Miss Read is a pseudonym for Dora Jessie Saint, an English author who wrote between 1955 and 1996. Her novels were tales of every day life in small English towns. Village Centenary is set in Fair Acre, an imaginary Cotswold community. As is the case in nearly all of the Fair Acre novels, the novel is written in the first person and it is through our narrator, school teacher Miss Read, that the story unfolds.
The British have a saying that “April is the cruelest month,” a reflection of the fact that April is tantalizingly close to May’s flowers and warmth even while the month often features lingering cold and chilly rain. April feels a bit like we are being teased with the promise of warmth to come, even as May still feels a bit out of reach.
April with Miss Read
Miss Read’s April was filled with thoughts of the meaning of her school in the tiny community of Fair Acre.
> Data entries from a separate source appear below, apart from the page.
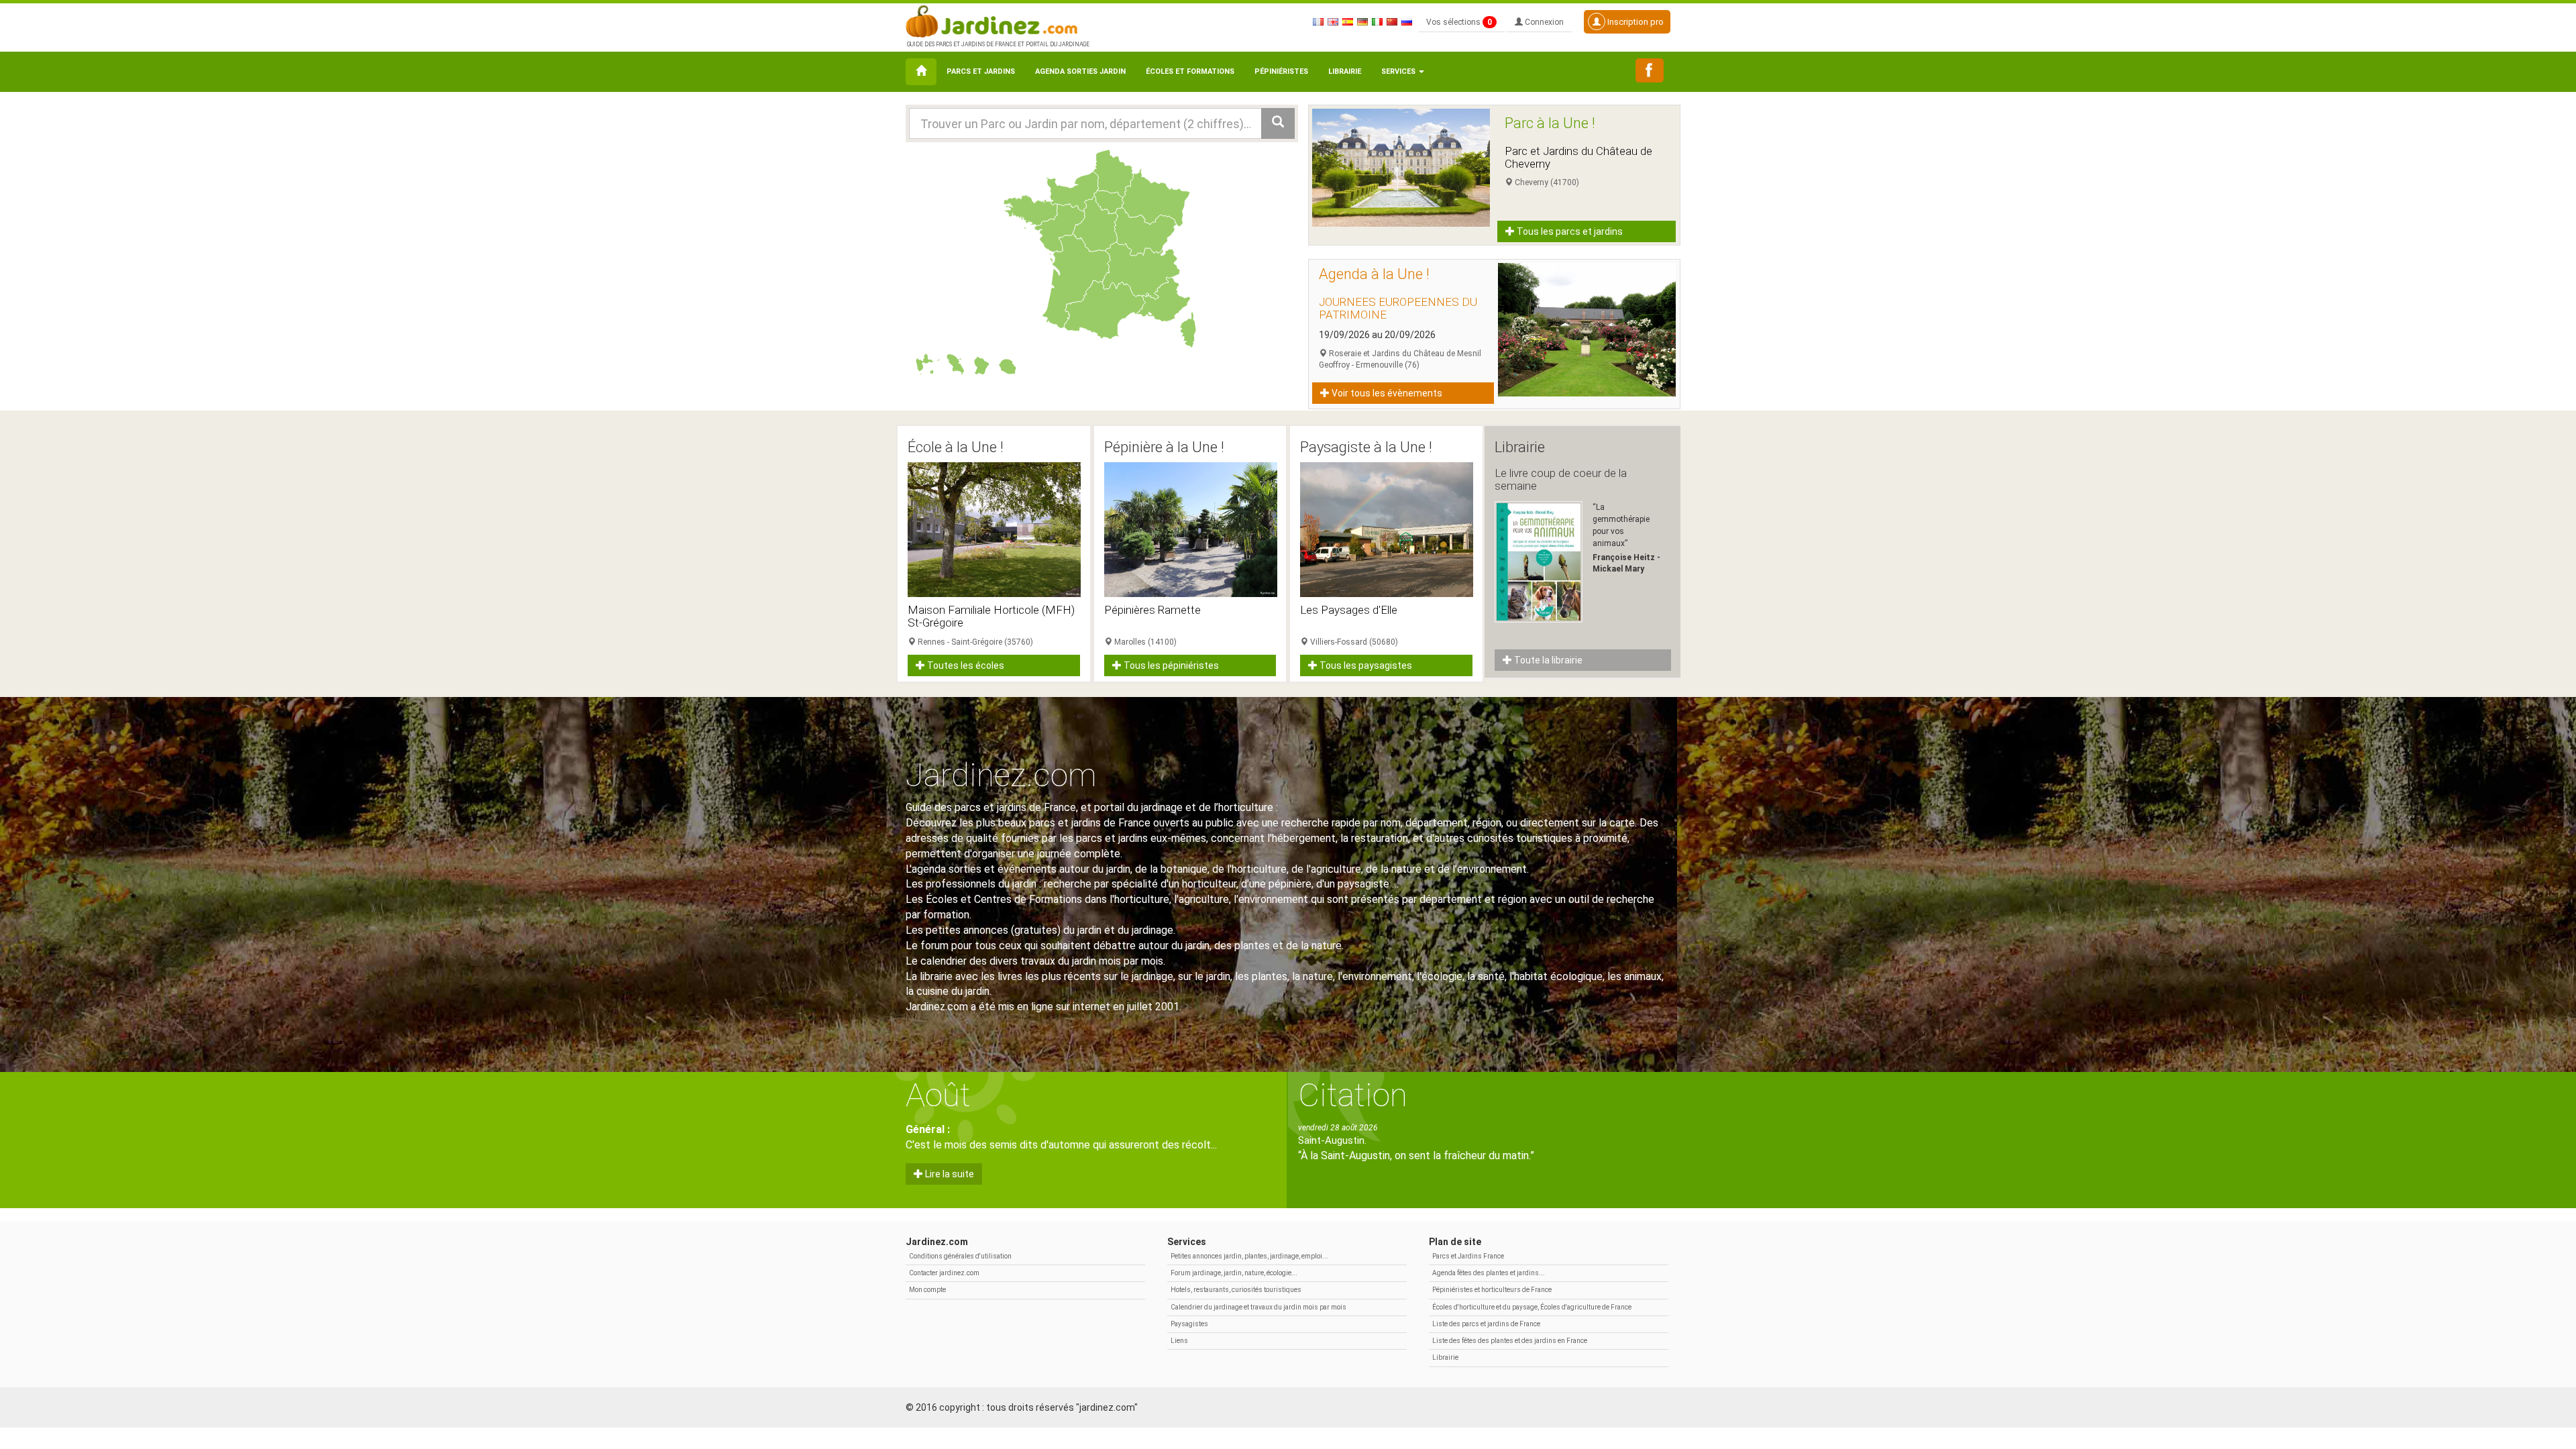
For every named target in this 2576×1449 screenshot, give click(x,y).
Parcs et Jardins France (1468, 1256)
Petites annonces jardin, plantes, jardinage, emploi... (1249, 1256)
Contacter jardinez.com (944, 1273)
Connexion (1543, 22)
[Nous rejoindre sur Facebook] (1649, 70)
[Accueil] (921, 71)
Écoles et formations (1190, 71)
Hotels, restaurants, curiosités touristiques (1236, 1289)
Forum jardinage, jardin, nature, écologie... (1234, 1273)
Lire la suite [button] (948, 1174)
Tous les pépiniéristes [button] (1170, 665)
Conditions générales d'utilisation (960, 1256)
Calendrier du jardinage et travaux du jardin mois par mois (1258, 1307)
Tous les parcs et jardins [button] (1569, 231)
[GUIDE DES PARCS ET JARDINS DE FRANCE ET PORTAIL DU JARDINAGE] (997, 20)
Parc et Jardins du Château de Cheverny (1578, 157)
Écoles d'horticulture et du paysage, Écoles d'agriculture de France (1531, 1307)
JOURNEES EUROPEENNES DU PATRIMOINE (1398, 308)
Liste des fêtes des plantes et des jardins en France (1509, 1340)
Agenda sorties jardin (1080, 71)
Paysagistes (1189, 1324)
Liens (1179, 1340)
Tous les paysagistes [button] (1365, 665)
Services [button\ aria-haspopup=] (1399, 71)
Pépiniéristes (1281, 71)
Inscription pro (1634, 22)
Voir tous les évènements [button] (1386, 393)
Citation (1352, 1095)
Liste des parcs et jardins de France (1486, 1324)
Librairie (1344, 71)
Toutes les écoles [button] (964, 665)
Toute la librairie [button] (1547, 660)
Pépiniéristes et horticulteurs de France (1492, 1289)
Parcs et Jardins (981, 71)
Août (938, 1095)
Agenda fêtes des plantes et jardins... (1488, 1273)
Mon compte (927, 1289)
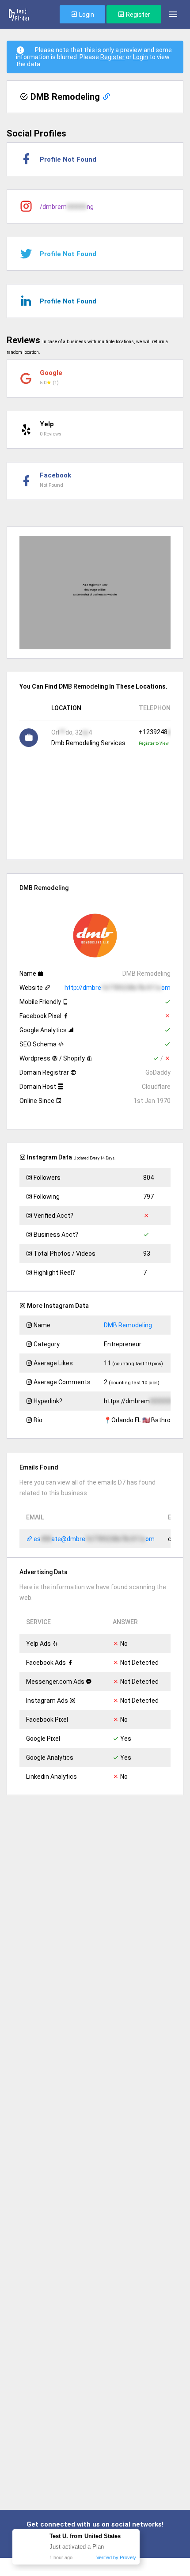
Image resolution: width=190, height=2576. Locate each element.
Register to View (154, 743)
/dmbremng (67, 206)
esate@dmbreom (93, 1538)
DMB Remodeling (128, 1325)
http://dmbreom (118, 987)
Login (86, 14)
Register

That has been a theme for my April as well. A successful school is a community with foibles and annoyances, to be sure, but also a sense of itself as part of something greater for the presence of us all. As Miss Read contemplates organization of a school celebration to remember the school’s contributions and history over its 100 years, I’ve been thinking of the way that school plays out in the daily life of the middle schoolers with whom I spend my days.
As my middle schoolers come to school each morning, I strive to be in the hall when they pass through the front doors. I offer smiles and good mornings like so many talismans for the start of their day. In this way I can take the measure of my charges and their needs for the day. In April, the students are impatient for warmth and the outdoors; ready to stretch their suddenly longer legs and arms. They are eager for the pleasures of the seasonal change at hand.
A blustery, cold day finds them wilder than usual. Sun and warmth is eagerly absorbed like they are ripening fruit on the vine. One moment they are children, the next they are teenagers. They move back and forth between the two identities with a speed that they themselves don’t understand. One moment they offer a profound thought; the next they look about frantically for a pencil case that looks more like a stuffed animal than a item for school. They are caught between two worlds. They strive to make sense of this intersection of life and the world beyond it, a combination of of fresh and new; warm and cold. They are April and like April, they are lovely in their own charming way.